The human part of machine learning forecasts

Jun 16, 2024

I’ve seen a few videos showing a robot making a burger (here’s one of RoboBurger for example). It seems pretty impressive that a machine can create a fresh burger. However, one thing seems missing in those videos. How do the ingredients get there? That part is kind of ignored. Of course no ingredients means no burgers. It is what happens before the robot assembles the burger which is the most important step. A farmer has spent years raising a cow. Another farmer has grown tomatos for the ketchup. Another farmer has grown wheat for the flour in the bun and so on. The “robot” bit is the culmination of a massive amount of human effort.

When it comes to financial markets, it’s often what you don’t see which is most important too! Machine learning is creating a buzz in many places including financial markets, in particular models like ChatGPT, which work with text. Whilst these can be incredibly useful for financial markets, ultimately, what most folks are doing in financial markets boils down to forecasting time series (is a stock going up? is inflation going down? etc.). We can still use machine learning for time series forecasting, but typically we need to use different sorts of models when we do a regression, as opposed to ChatGPT.

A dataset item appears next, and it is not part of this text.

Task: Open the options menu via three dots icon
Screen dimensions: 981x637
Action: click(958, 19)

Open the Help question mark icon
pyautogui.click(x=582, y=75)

Turnleaf Analytics, which I cofounded with Alexander Denev is built around using machine learning to forecast economic variables. What have we learnt from this about forecasting using machine learning? Machine learning allows us to squeeze more out of complex datasets, where simpler models aren’t as effective. However, in order to do the modelling effectively, requires a lot of human effort for research. It can be tempting to simply do a “horse race” of many different machine learning models and just pick the best one. In practice, you need to understand the particular forecasting problem in a lot of detail. Forecasting inflation is different to many other types of forecasting, whether it is inventory changes, market prices etc.

If you can understand the particular nuances of your particular problem it can help greatly. Feature engineering is a big part of solving the problem. In some areas, feature engineering has been automated, such as computer vision through the use of deep learning. However, in that problem there is a lot of data which can feed data hungry models like CNNs. If you are forecasting inflation you have a lot less data (yes, you can probably find a lot of variables, but you are restricted to monthly observations).

You also need the right data to train your models. The datasets you will use are also very different depending on your domain. Often the incremental performance improvement comes from adding additional datasets which are not readily accessible and not as obvious (ie. alternative datasets). After all, there’s a reason all the top hedge funds have teams of data strategists scouring the world for alternative data, to augment their existing traditional dataset. We also need to be able to clean the data effectively too, before it goes anywhere near a regression model.

It is tempting to think that we forecasting can be automated, if we use machine learning. Maybe there will be more effective AutoML tools for forecasting time series in the future. However, at this stage, it require a huge human effort to create effective models to forecast time series. Short cuts sound attractive, but ultimately our observation has been that the most important part of the forecast is having a team of very smart data scientists, who are specialists in the particular problem you are solving (which in our case is forecasting inflation). Once you have created a model, you need to continually research it, to improve it and also to find new data.